Over 3,400 cubic metres of grass and vegetation, 2,600 cubic metres of topsoil and 13,000 cubic metres of subsoil was removed and reused on site. Primary drainage was installed using a continuous chain/wheel trencher or mechanical excavator as appropriate. The drainage system consisted of 160mm main drains and 80mm lateral drains laid to a depth of 600mm. 10mm gravel was placed over the pipe and backfilled up to 100mm from the surface then coarse sand was used to backfill the top 100mm.
By November, the primary drainage to Area 1, along with preparing the final stone levelling of the artificial pitches, had been completed, but the exceptionally wet weather in November, followed by the cold snap over Christmas and heavy snow fall in February, meant that no further work could be carried out on the natural pitches until the spring when the soil began to dry out, allowing access back on to them.
During those colder winter months, site staff turned their attention to the multi-use area and artificial pitch, working continuously throughout December and January, laying the tarmacadam surfaces and synthetic shock pad in preparation for the playing surface. They then installed the Desso DD Trophy carpet, a densely tufted, non-abrasive surface which works equally well in both wet and dry conditions.
MJ Abbott have now completed the primary and secondary drainage works, finalised levels and the natural surfaces have been seeded and are in the grow-in period.

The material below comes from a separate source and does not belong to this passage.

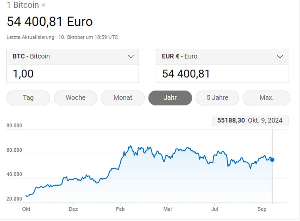Click the blue data point on the chart
This screenshot has width=300, height=221.
pyautogui.click(x=272, y=160)
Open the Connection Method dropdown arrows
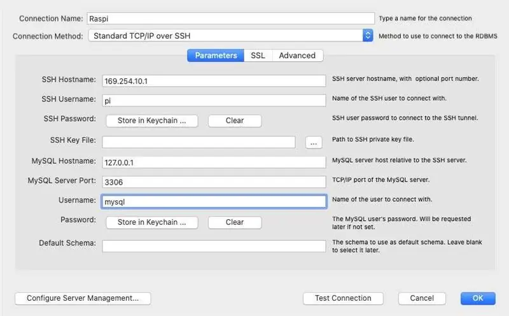 pos(368,36)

Once grass establishment has been reached, the ongoing maintenance programme will kick in.
Cowlin's Dave Jacobs summed up his observations of working on the project and explained why their choice of contractor is vital to its success: "The sports facilities and pitch construction have progressed extremely well on site, despite the very difficult weather conditions encountered.
The all-weather pitch is complete with seeding undertaken for the natural grass sports pitches, which is a credit to MJ Abbott. We chose to work with them because of the knowledge and expertise they bring to the table gained from years of experience in sports turf construction at the highest level."